----- Exercise data
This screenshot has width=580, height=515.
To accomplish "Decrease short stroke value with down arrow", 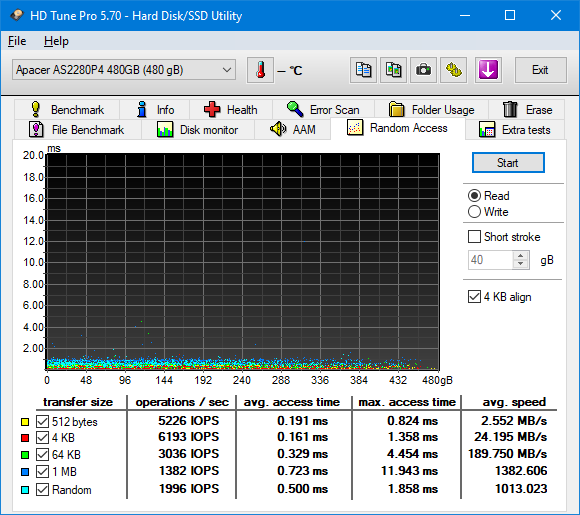I will point(521,264).
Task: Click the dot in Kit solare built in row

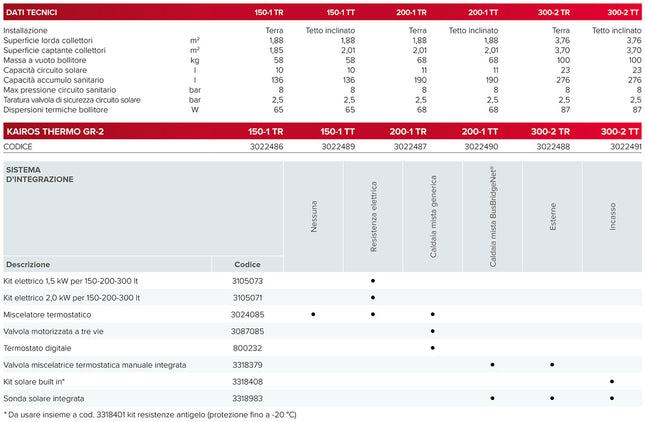Action: 612,381
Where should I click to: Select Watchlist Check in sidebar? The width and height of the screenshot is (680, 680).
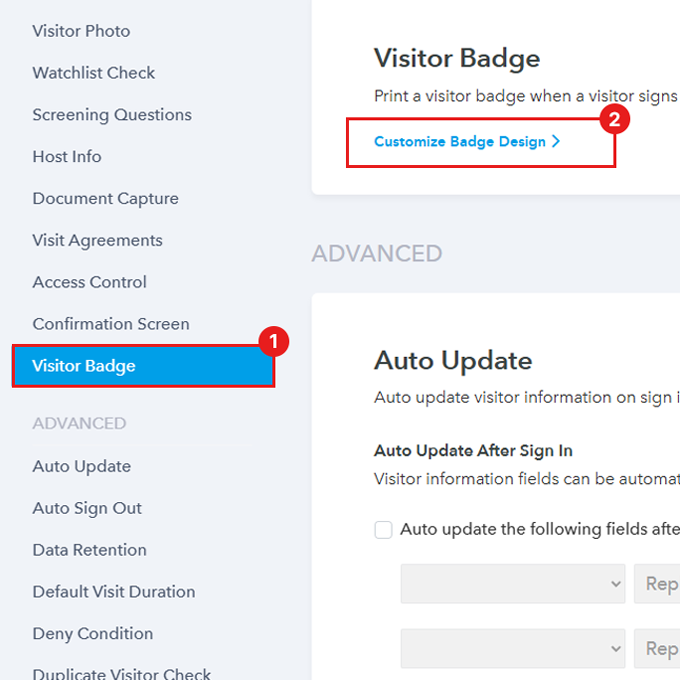94,73
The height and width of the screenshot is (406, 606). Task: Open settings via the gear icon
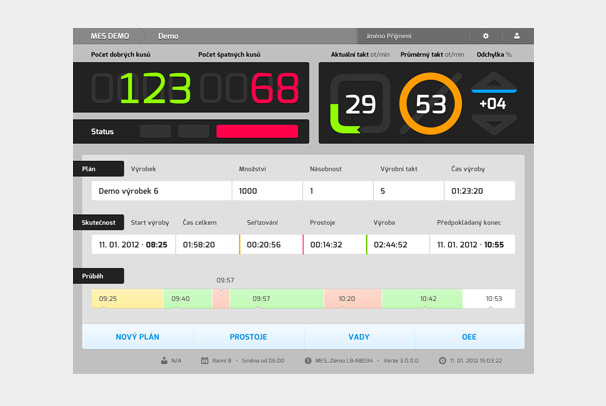[x=486, y=35]
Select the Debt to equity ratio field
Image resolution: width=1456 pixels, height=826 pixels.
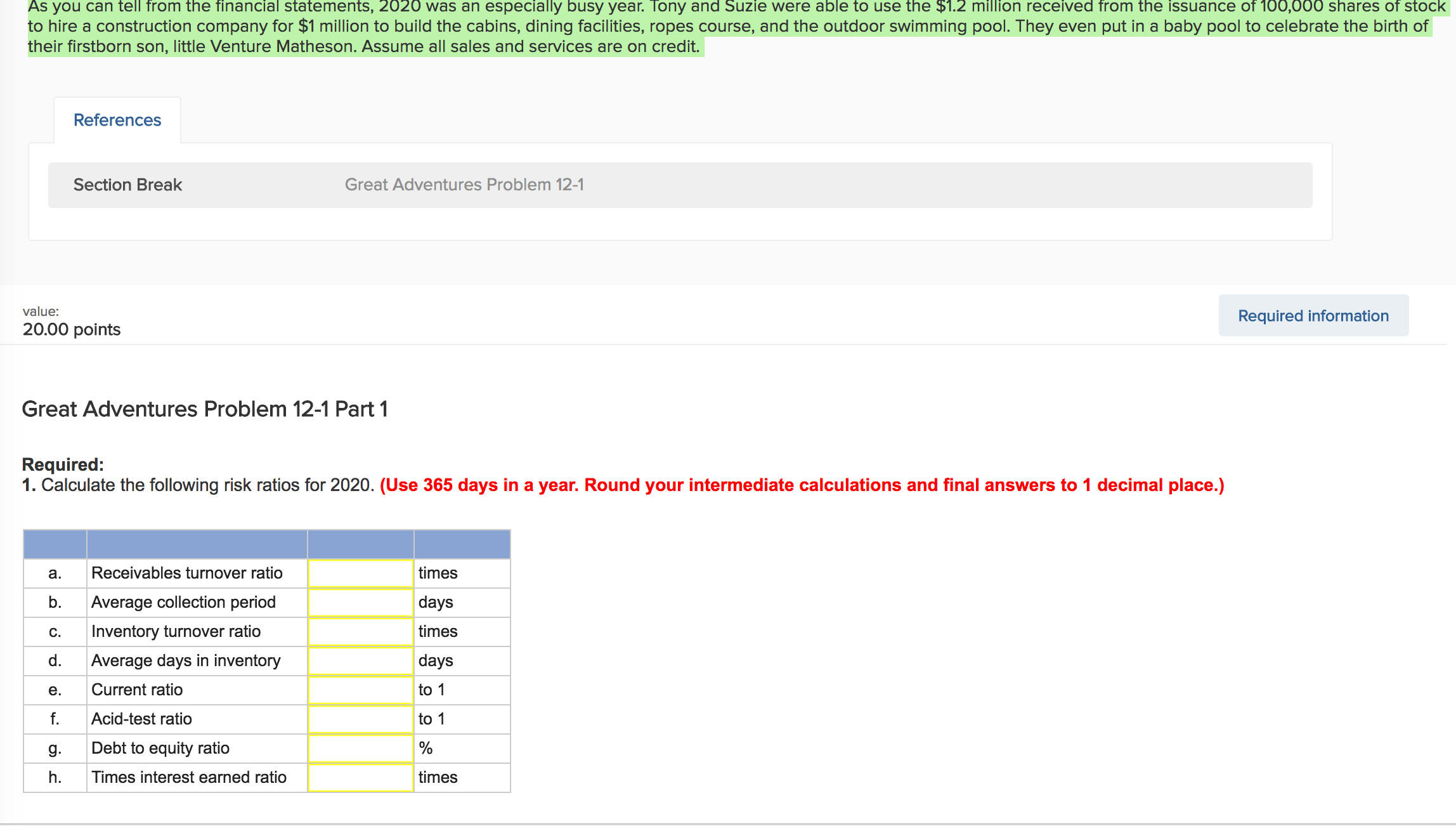[x=360, y=748]

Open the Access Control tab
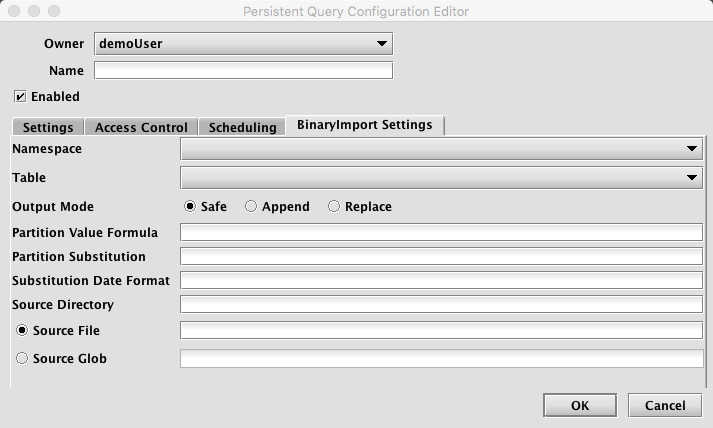point(141,127)
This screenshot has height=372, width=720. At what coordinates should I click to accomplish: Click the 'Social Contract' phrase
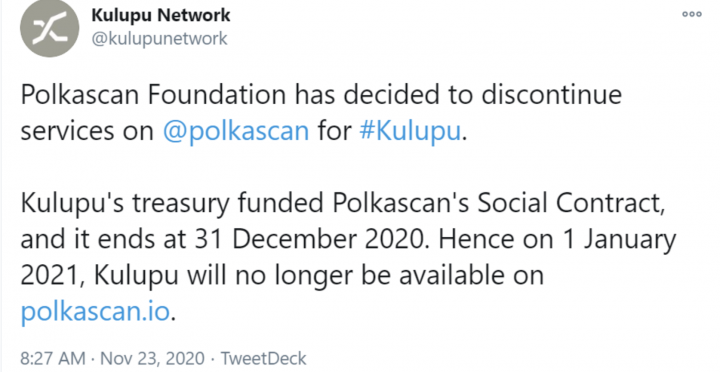(568, 203)
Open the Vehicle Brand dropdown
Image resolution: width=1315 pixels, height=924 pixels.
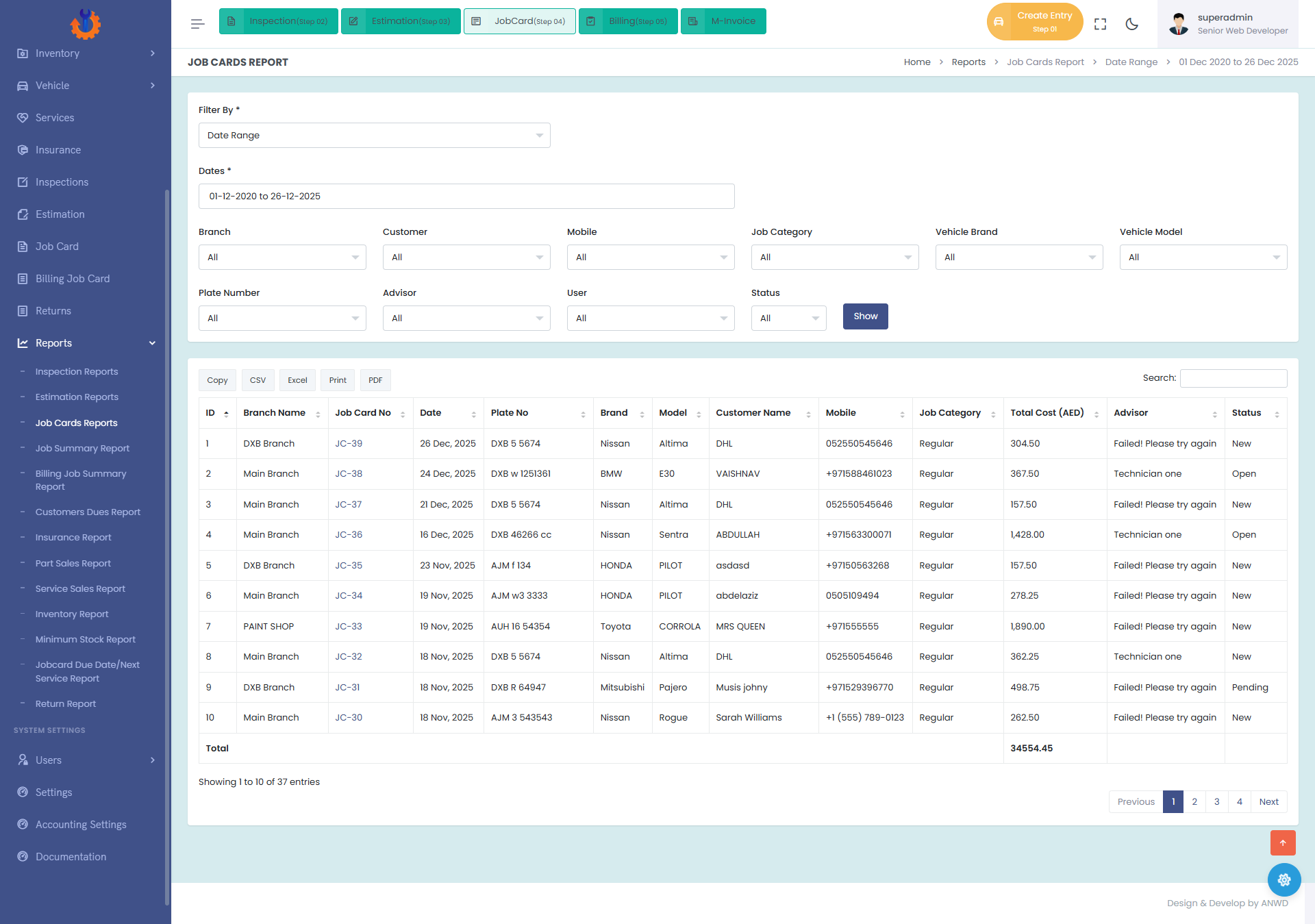1018,257
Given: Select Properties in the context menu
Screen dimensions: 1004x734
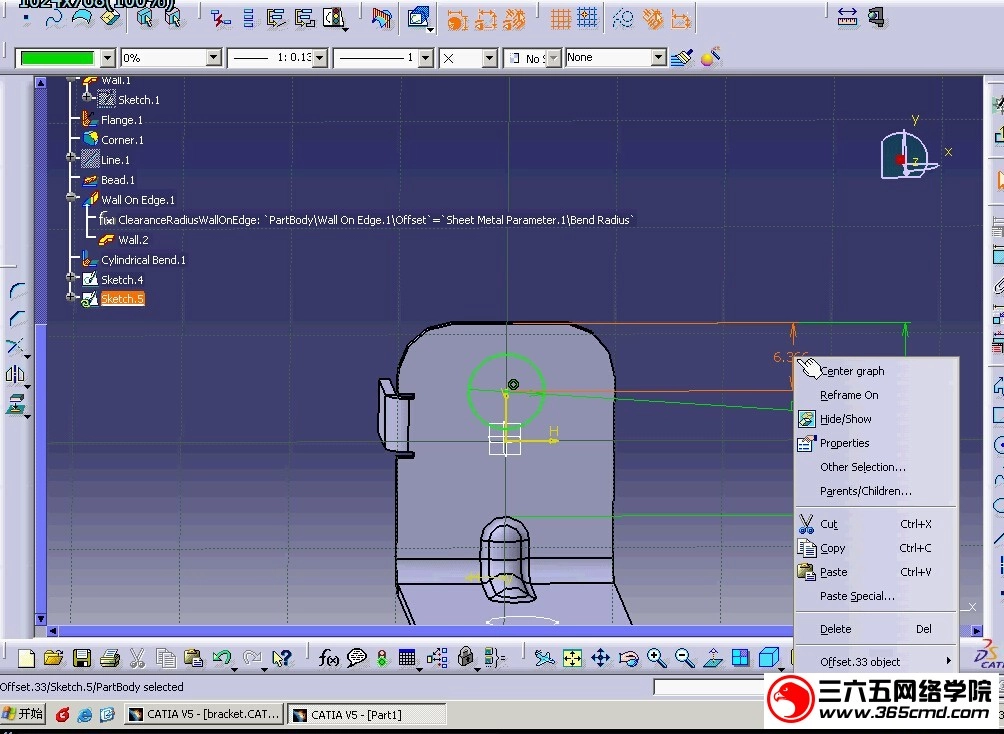Looking at the screenshot, I should tap(844, 443).
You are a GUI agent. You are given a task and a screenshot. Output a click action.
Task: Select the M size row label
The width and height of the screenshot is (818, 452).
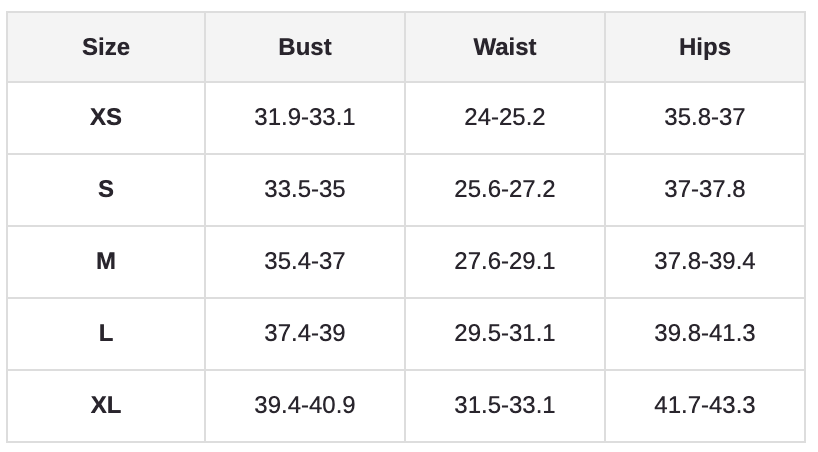[106, 261]
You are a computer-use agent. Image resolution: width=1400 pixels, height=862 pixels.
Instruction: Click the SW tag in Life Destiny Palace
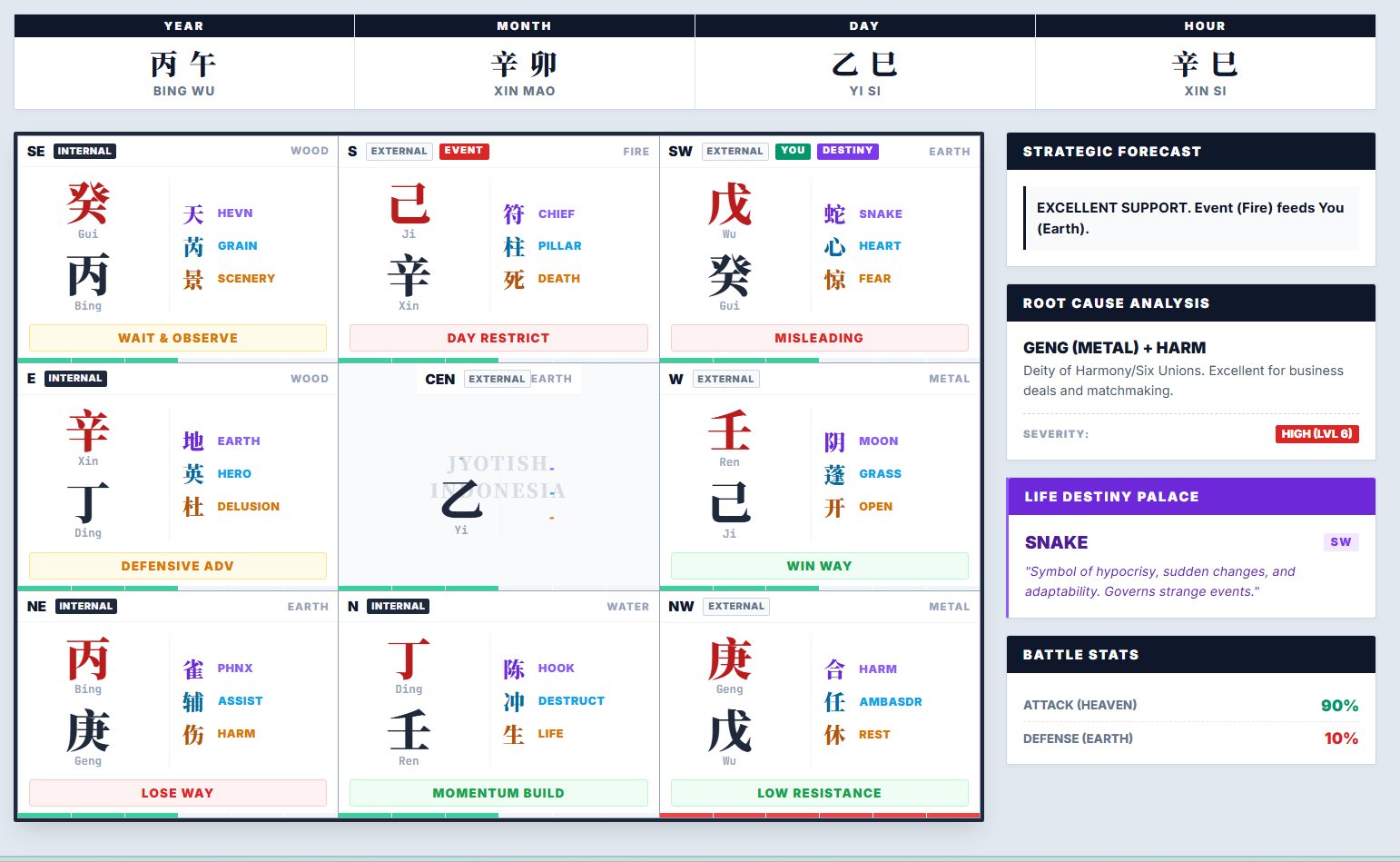(1340, 542)
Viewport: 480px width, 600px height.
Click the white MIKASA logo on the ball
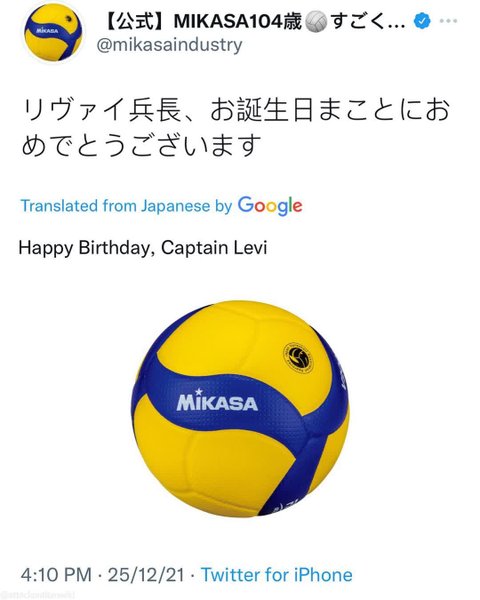217,404
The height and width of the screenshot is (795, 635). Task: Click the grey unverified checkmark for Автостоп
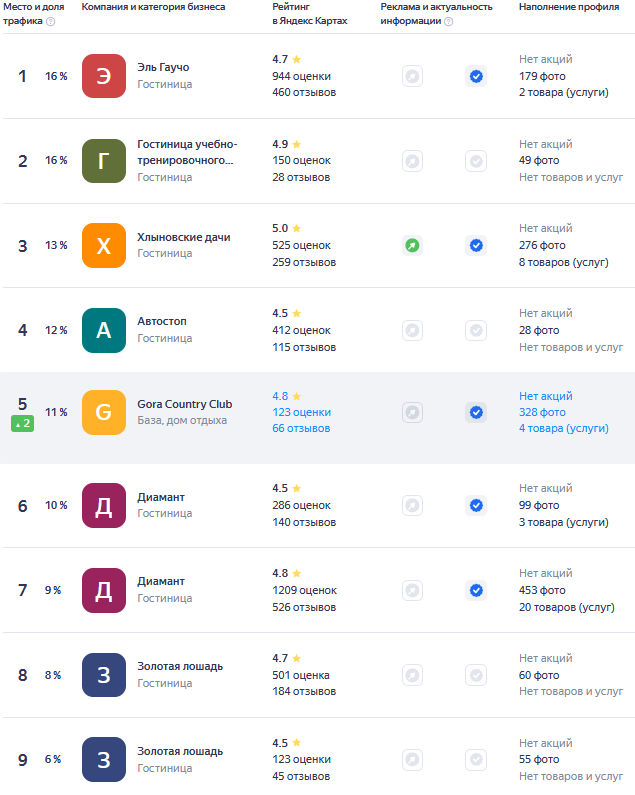tap(476, 330)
----------
▸ **Task instructions**
The copy should hold exactly the lines from the line containing "Task: Click the dot" through the last line of the records, both included, and no pictures or other lines.

▸ **Response to the task**
Task: Click the dot in Kit solare built in row

Action: 612,381
Where should I click to: Select Watchlist Check in sidebar? The width and height of the screenshot is (680, 680).
94,73
The height and width of the screenshot is (406, 606). Task: Open settings via the gear icon
[x=486, y=35]
Select the Debt to equity ratio field
Image resolution: width=1456 pixels, height=826 pixels.
[x=360, y=748]

Open the Access Control tab
point(141,127)
This screenshot has height=372, width=720. At what coordinates should I click to accomplish: Click the 'Social Contract' phrase
(568, 203)
Open the Vehicle Brand dropdown
Image resolution: width=1315 pixels, height=924 pixels.
1018,257
Given: Select Properties in the context menu
Screen dimensions: 1004x734
Looking at the screenshot, I should tap(844, 443).
You are a GUI agent. You are given a task and a screenshot. Output a click action.
Task: Select the M size row label
The width and height of the screenshot is (818, 452).
[106, 261]
You are a computer-use agent. Image resolution: width=1400 pixels, height=862 pixels.
Instruction: Click the SW tag in Life Destiny Palace
(1340, 542)
Viewport: 480px width, 600px height.
Click the white MIKASA logo on the ball
217,404
The height and width of the screenshot is (795, 635). Task: Click the grey unverified checkmark for Автостоп
tap(476, 330)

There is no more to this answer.